Top of PROVIDED RECORDS
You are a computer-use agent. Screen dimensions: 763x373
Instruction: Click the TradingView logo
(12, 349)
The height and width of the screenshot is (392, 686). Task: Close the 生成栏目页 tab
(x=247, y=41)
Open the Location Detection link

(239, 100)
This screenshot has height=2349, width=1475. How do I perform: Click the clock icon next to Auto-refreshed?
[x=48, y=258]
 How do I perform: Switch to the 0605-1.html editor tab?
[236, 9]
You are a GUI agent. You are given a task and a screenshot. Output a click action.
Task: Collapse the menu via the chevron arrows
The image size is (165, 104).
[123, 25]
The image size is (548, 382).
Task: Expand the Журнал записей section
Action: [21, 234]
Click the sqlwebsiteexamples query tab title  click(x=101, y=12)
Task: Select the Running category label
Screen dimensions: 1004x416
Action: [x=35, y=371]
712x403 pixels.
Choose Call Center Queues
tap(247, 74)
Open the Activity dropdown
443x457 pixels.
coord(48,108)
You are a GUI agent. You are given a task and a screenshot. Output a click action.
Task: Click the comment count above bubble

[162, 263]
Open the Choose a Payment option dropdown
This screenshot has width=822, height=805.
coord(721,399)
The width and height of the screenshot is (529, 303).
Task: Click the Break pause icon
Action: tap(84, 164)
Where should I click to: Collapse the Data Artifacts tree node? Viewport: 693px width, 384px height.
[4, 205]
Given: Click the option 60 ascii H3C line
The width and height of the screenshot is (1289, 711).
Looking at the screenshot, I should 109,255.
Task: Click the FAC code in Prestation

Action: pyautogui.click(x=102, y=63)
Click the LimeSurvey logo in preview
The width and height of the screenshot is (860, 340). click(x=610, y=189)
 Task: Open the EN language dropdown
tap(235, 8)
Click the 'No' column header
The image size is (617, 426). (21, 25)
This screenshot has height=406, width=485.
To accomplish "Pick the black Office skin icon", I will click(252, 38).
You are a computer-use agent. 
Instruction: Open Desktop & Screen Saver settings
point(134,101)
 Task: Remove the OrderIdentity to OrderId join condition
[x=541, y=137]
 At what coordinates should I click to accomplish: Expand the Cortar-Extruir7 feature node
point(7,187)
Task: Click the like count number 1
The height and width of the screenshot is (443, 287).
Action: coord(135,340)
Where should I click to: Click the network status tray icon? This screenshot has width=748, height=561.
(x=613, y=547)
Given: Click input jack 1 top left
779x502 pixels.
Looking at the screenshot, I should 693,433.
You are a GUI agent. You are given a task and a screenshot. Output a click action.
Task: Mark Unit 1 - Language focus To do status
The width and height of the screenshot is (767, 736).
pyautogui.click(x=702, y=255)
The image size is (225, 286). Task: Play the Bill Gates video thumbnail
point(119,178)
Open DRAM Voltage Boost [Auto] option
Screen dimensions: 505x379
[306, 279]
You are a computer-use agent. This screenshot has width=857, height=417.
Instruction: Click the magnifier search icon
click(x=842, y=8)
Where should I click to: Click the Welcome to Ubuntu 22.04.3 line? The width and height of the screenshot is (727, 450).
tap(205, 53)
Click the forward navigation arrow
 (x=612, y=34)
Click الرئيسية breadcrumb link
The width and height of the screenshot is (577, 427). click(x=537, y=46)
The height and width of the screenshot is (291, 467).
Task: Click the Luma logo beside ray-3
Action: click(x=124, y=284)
Bottom of PROVIDED RECORDS
WHAT YOU NEED TO DO: From the line with "779x502 pixels." to the final line of the listing, write out each line unchanged. Add nothing.

OUTPUT OF THE TASK:
779x502 pixels.
Looking at the screenshot, I should 693,433.
You are a GUI agent. You are given a task and a screenshot. Output a click action.
Task: Mark Unit 1 - Language focus To do status
The width and height of the screenshot is (767, 736).
pyautogui.click(x=702, y=255)
The image size is (225, 286). Task: Play the Bill Gates video thumbnail
point(119,178)
Open DRAM Voltage Boost [Auto] option
Screen dimensions: 505x379
[306, 279]
You are a computer-use agent. This screenshot has width=857, height=417.
Instruction: Click the magnifier search icon
click(x=842, y=8)
Where should I click to: Click the Welcome to Ubuntu 22.04.3 line? The width and height of the screenshot is (727, 450).
tap(205, 53)
Click the forward navigation arrow
 (x=612, y=34)
Click الرئيسية breadcrumb link
The width and height of the screenshot is (577, 427). click(x=537, y=46)
The height and width of the screenshot is (291, 467).
Task: Click the Luma logo beside ray-3
Action: click(x=124, y=284)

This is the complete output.